Sus barreras no solo serán capaces de bloquear la presencia de seres hostiles, sino que también pueden alterar la percepción misma del entorno.

Es decir… no verán el pueblo, y si alguno se acerca a él, no podrá ingresar.

Cesio apoyó los codos sobre la mesa, evaluándola con renovada curiosidad.

—¿Y crees que esa receta es mejor?

—No lo creo… —respondió Aria, alzando la mirada—.

Lo sé.

Cesio sonrió.

—Bueno.

A mí me suena convincente.

Darízoto, por su lado, soltó un bufido y negó con la cabeza.

—Pero ya habíamos reunido todo lo necesario para que trabajaras en la receta de Fendrick —apuntó, golpeando el libro con dos dedos—.

Si ahora tenemos que reunir otros materiales, perderemos tiempo.

Aria inclinó la cabeza y se detuvo un segundo a pensar.

—Imagino que los puestos de avanzada que vi en el sur, cerca del bosque, son de aquí, ¿verdad?

—Darízoto asintió—.

En ese caso, podrían usar los materiales para hacer la «cafetera gigante» ahí.

Es más viable para mantener con energía a los soldados Blutmarianos en los enfrentamientos.

Amaril se reclinó en su asiento, meditando la propuesta y se dirigió al alcalde.

—La verdad es que no es un mal plan.

—Bien… —interrumpió el alcalde—.

Suponiendo que nos volcamos a la preparación de la nueva receta.

¿En cuánto tiempo la tendrás lista?

—Luego de tener todos los materiales.

Un día, o dos, quizás… —Chasqueó los dedos—.

Y antes de que lo olvide, también voy a necesitar a un Grafista.

¿Tienen a alguno en el pueblo?

De nuevo, los rostros de todos adoptaron la misma expresión de incertidumbre.

—No… —respondió el alcalde—.

La receta que íbamos a realizar no mencionaba Imagiagrafía.

—Entonces, vamos a necesitar contratar a alguien.

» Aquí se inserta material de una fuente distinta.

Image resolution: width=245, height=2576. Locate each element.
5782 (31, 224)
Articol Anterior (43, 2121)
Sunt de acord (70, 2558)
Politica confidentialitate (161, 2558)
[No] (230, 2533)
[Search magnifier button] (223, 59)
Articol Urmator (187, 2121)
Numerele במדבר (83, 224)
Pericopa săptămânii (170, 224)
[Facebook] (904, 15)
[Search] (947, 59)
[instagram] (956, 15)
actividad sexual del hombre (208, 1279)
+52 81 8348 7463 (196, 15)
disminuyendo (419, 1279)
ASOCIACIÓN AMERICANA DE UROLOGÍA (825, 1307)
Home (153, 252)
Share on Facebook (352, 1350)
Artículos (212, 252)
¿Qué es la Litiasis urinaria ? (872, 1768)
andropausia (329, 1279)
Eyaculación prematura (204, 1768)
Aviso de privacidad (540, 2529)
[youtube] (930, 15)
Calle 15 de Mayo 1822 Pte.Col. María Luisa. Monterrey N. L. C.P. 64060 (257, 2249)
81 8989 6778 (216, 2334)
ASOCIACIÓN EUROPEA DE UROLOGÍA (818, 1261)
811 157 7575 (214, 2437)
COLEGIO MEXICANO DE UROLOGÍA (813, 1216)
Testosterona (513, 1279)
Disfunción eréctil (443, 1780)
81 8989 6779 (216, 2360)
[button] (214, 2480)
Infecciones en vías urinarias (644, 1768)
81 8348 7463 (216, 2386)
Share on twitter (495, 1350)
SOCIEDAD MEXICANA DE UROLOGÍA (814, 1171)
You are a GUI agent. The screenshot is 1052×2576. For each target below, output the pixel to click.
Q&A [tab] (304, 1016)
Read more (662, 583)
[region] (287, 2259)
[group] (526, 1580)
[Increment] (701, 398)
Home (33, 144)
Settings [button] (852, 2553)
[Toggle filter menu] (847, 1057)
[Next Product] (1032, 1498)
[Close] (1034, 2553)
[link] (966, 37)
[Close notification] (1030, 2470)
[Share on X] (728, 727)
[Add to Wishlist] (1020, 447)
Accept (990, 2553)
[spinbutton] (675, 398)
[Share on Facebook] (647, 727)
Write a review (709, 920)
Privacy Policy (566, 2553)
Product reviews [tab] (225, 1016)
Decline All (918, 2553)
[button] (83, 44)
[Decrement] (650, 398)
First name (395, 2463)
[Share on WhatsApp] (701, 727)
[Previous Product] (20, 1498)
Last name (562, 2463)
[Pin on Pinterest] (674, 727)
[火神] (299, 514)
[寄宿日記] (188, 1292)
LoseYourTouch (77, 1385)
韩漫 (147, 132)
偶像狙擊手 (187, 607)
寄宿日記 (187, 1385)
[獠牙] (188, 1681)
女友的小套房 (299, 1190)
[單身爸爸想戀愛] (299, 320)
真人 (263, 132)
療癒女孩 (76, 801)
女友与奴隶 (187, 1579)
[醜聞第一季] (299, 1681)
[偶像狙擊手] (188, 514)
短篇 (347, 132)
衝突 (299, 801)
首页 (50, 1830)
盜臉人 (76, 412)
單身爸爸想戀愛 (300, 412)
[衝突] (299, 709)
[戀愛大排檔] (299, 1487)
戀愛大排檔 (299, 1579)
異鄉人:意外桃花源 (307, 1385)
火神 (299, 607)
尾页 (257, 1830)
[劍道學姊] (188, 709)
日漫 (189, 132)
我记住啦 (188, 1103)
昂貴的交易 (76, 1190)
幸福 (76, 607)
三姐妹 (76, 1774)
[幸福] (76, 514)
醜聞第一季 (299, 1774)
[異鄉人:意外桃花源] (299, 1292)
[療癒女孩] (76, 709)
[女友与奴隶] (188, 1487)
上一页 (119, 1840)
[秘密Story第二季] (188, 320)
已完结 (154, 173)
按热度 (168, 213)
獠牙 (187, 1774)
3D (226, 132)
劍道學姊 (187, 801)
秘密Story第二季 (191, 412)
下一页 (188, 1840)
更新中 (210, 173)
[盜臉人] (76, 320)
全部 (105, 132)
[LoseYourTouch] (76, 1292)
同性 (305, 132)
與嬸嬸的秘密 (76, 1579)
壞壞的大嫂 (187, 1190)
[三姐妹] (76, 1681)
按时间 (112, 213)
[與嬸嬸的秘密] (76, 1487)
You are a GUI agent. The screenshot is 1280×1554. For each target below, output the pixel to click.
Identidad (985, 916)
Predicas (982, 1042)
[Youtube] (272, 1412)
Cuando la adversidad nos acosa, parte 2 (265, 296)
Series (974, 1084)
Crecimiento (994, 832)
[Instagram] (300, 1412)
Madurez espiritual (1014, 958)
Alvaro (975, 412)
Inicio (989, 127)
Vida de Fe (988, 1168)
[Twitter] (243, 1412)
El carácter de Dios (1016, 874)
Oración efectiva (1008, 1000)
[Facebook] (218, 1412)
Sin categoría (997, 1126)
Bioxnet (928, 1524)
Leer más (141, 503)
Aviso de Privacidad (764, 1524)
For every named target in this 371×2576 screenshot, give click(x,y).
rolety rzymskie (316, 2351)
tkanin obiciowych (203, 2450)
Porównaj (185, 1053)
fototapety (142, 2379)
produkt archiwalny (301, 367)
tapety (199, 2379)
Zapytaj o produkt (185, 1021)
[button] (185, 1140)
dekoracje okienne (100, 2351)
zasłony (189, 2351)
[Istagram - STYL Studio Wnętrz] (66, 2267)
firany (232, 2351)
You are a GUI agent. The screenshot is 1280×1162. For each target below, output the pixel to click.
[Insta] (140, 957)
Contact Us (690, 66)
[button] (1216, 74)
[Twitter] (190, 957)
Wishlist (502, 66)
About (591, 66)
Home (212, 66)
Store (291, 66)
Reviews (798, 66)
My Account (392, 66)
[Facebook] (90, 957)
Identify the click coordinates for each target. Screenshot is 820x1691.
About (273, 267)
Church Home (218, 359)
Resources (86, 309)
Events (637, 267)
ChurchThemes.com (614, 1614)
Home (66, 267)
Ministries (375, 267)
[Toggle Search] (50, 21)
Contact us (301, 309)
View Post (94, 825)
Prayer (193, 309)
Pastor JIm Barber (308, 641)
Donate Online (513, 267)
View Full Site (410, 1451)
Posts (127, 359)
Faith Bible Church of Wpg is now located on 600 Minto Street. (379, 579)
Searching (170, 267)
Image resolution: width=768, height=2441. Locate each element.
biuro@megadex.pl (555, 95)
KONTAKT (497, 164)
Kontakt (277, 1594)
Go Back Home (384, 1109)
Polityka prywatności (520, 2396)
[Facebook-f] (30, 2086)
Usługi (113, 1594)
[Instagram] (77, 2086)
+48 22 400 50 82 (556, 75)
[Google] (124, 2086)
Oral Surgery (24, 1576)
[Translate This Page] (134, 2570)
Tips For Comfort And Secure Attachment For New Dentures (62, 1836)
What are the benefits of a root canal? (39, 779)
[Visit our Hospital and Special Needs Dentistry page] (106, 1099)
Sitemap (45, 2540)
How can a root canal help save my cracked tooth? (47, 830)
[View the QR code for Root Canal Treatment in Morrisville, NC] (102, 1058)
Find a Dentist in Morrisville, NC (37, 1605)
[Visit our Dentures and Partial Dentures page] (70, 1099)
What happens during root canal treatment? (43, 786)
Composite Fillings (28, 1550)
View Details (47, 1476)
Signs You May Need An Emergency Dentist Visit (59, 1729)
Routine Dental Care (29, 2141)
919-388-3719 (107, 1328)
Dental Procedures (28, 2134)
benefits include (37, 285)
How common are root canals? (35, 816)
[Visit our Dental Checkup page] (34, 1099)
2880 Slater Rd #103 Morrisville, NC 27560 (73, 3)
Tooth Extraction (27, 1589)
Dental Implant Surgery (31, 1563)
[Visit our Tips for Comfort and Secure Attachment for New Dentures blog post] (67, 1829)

Es imprescindible para el último paso.

—¿Y no puedes hacerlo tú?

—Cesio se echó hacia atrás en su silla.

—Oh, no.

Ni hablar.

Tiene que ser un profesional.

Un solo trazo en falso y… podría ser catastrófico.

Por suerte, conozco a alguien cualificado que puede hacerlo.

El alcalde lo meditó durante unos instantes, pero terminó accediendo finalmente a la propuesta de la alquimista.

—Está bien, haremos la nueva barrera.

Por el Grafista, no se preocupe.

Me encargaré personalmente de contratar a uno.

Por lo pronto, necesito que ninguno se distraiga y empiecen a trabajar cuanto antes.

Amaril, ocúpate de asignarle una carpa para que Aria trabaje en el puesto de avanzada.

Necesitamos conseguir los materiales para la nueva receta lo antes posible.